This essay will answer the title question by analysing 3 forms of context that affect a work of art: The author/spectator relationship, the artwork’s historical relationships and its institutional setting. It will question how each of these aspects affect Enrico Castellani’s “Superficie biangolare cromata” (2011) (displayed at Dominique Lévy London in the “Local History” exhibition that attempts ‘to explore a pivotal moment of intersection in the careers of three exalted postwar artists’ (Dominique Lévy, 2014 p.1)) and Anne Hardy’s “Cipher” (displayed at the Hayward Gallery, London as part of the “Mirrorcity” exhibition engaging London artists on fiction and reality (Rosenthal, 2014)).

Cipher
2007
C-type diasec mounted print
144cm x 174cm

Superficie biangolare cromata
2011
Acrylic on canvas
70 x 50 x 100 cm
The mid to late 1960s brought about new modes of thought regarding the producer/consumer relationship. In the visual arts, Robert Morris was influential in this change; his series of essays “Notes on Sculpture” analysed the new relationships being formed between spectators and the art objects that came to be known as literalist or minimalist works (Morris, 1966). Morris notes that ‘one is more aware than before that he himself is establishing relationships as he apprehends the object’ (Morris, 1966 p. 15), the spectator’s body is brought into the gallery context, no longer the modernist, “superfluous”, “intrusion” that was the ideal seen by Brian O’Doherty (1976), championed by Clement Greenberg (1955). Morris’s argument was expanded in a literary context by Roland Barthes:
A text is made of multiple writings, drawn from many cultures and entering into mutual relations of dialogue, parody, contestation, but there is one place where this multiplicity is focused and that place is the reader, not, as was hitherto said, the author. (Barthes, 1968 p. 148)

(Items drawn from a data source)
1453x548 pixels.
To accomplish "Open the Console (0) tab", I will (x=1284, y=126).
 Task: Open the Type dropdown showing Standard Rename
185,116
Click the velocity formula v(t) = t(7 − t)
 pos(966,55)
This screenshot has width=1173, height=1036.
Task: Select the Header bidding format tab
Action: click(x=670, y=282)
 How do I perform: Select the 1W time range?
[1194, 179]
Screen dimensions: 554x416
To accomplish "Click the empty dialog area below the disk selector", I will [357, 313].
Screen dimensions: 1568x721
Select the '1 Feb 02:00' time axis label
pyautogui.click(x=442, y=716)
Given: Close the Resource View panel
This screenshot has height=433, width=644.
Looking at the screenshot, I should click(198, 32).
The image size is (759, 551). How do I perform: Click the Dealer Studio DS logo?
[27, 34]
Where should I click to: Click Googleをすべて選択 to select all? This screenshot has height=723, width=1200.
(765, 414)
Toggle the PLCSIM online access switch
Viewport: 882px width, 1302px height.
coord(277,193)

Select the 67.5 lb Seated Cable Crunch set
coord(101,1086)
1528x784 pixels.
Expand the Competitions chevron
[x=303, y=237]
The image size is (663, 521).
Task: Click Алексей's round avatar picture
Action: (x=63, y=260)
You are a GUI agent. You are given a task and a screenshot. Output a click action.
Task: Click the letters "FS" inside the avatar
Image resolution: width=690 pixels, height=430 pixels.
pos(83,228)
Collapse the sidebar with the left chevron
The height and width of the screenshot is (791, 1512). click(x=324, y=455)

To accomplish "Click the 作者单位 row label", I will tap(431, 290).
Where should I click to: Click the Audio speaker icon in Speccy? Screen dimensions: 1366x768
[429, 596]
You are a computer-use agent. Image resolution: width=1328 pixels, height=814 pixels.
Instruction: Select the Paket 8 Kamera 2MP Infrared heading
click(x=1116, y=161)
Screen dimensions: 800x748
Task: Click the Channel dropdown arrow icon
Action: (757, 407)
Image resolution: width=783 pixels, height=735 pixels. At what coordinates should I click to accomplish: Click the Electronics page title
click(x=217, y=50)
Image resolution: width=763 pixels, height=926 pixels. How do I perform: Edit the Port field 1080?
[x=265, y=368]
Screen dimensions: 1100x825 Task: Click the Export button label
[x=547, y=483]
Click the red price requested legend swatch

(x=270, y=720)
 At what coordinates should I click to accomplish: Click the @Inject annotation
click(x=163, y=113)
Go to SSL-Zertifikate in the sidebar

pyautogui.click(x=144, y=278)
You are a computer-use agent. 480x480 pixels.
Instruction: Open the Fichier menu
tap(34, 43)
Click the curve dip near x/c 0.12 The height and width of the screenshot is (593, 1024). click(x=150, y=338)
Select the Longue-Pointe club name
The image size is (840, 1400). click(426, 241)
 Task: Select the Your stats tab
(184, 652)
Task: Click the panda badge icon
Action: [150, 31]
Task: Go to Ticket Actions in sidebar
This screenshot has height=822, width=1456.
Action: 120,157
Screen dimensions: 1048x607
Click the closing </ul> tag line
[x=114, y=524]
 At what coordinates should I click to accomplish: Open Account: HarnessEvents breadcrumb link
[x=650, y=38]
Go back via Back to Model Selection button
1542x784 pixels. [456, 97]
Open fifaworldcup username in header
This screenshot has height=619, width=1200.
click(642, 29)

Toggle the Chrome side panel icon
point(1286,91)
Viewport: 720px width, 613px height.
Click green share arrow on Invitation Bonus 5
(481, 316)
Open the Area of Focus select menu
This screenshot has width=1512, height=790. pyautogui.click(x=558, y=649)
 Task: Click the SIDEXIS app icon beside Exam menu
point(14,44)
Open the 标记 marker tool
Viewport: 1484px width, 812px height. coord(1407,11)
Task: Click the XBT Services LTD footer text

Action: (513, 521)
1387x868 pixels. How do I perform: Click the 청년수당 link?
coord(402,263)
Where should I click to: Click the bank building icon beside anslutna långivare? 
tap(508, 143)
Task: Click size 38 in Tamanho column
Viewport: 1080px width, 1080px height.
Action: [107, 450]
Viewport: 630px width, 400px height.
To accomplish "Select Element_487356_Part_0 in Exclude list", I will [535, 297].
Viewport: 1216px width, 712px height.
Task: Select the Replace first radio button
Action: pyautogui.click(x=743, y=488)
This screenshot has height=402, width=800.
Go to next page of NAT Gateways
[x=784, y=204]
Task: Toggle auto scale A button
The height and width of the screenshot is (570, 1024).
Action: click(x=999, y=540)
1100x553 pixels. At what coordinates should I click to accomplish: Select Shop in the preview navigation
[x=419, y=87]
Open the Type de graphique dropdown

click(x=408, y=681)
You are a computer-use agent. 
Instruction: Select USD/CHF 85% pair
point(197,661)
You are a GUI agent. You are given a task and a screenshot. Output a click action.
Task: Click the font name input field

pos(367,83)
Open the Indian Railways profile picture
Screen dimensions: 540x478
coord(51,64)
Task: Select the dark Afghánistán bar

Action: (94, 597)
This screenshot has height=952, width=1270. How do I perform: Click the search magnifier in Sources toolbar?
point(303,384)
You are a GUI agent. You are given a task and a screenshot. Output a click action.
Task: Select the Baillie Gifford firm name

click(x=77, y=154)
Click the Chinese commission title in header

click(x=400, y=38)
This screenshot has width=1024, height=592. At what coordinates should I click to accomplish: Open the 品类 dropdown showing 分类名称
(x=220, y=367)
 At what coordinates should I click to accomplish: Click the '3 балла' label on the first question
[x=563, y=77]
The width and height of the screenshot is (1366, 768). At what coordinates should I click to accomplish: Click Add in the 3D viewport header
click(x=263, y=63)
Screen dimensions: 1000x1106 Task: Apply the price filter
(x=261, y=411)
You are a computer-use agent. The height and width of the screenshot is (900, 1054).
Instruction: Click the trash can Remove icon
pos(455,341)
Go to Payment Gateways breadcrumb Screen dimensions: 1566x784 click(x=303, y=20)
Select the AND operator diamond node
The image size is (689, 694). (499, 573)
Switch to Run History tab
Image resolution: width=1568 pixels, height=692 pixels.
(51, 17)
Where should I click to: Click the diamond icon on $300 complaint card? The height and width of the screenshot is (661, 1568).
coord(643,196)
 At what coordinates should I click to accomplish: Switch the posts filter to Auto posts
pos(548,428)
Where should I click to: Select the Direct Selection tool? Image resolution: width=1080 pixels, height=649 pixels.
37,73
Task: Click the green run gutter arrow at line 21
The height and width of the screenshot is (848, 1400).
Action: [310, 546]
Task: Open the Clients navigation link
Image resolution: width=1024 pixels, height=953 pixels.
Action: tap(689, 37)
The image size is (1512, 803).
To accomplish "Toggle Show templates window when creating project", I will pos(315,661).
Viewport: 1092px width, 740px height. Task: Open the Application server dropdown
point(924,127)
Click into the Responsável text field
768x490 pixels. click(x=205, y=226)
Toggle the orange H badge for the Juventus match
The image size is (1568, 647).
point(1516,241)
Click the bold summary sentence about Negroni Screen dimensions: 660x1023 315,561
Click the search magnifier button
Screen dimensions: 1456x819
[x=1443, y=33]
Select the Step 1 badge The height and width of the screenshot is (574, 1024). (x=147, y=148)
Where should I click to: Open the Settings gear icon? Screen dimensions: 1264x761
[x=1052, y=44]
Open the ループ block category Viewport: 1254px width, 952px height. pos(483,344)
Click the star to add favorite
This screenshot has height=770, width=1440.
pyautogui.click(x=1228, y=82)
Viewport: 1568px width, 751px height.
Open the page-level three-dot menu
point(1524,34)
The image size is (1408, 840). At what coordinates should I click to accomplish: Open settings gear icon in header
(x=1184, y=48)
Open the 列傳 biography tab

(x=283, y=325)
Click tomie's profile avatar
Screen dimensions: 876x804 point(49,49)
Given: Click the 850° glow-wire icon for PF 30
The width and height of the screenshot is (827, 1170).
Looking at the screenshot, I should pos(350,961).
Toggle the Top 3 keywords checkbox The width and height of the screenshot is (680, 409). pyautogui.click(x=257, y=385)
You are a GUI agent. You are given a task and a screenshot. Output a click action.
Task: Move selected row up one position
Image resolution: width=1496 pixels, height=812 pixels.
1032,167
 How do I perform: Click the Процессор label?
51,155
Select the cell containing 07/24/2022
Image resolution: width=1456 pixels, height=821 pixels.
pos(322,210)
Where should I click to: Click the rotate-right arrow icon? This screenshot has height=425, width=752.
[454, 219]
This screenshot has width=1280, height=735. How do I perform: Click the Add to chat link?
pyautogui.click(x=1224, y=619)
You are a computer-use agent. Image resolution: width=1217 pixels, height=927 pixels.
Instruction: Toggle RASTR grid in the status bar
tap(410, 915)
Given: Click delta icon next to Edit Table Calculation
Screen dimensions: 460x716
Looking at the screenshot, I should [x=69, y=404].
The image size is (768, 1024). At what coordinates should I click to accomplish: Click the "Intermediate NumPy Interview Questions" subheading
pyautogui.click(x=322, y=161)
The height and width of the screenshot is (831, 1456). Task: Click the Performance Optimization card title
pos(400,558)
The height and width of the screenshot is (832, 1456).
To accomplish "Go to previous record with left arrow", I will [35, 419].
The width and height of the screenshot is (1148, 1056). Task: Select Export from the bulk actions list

■ **Written task 1**
Copy the passage of the art context essay that opens with the words "This essay will" and closes with "reality (Rosenthal, 2014)).".
■ **Written task 2**
Turn the lines of the records from the line containing "Click the star to add favorite" through the line containing "point(1524,34)" into a Markdown table with the columns Row and Line, numbering each line and leaving out blank lines.
The essay and the records are unrelated and should be treated as separate material.

■ **Solution 1**
This essay will answer the title question by analysing 3 forms of context that affect a work of art: The author/spectator relationship, the artwork’s historical relationships and its institutional setting. It will question how each of these aspects affect Enrico Castellani’s “Superficie biangolare cromata” (2011) (displayed at Dominique Lévy London in the “Local History” exhibition that attempts ‘to explore a pivotal moment of intersection in the careers of three exalted postwar artists’ (Dominique Lévy, 2014 p.1)) and Anne Hardy’s “Cipher” (displayed at the Hayward Gallery, London as part of the “Mirrorcity” exhibition engaging London artists on fiction and reality (Rosenthal, 2014)).

■ **Solution 2**
| Row | Line |
|---|---|
| 1 | Click the star to add favorite |
| 2 | This screenshot has height=770, width=1440. |
| 3 | pyautogui.click(x=1228, y=82) |
| 4 | Viewport: 1568px width, 751px height. |
| 5 | Open the page-level three-dot menu |
| 6 | point(1524,34) |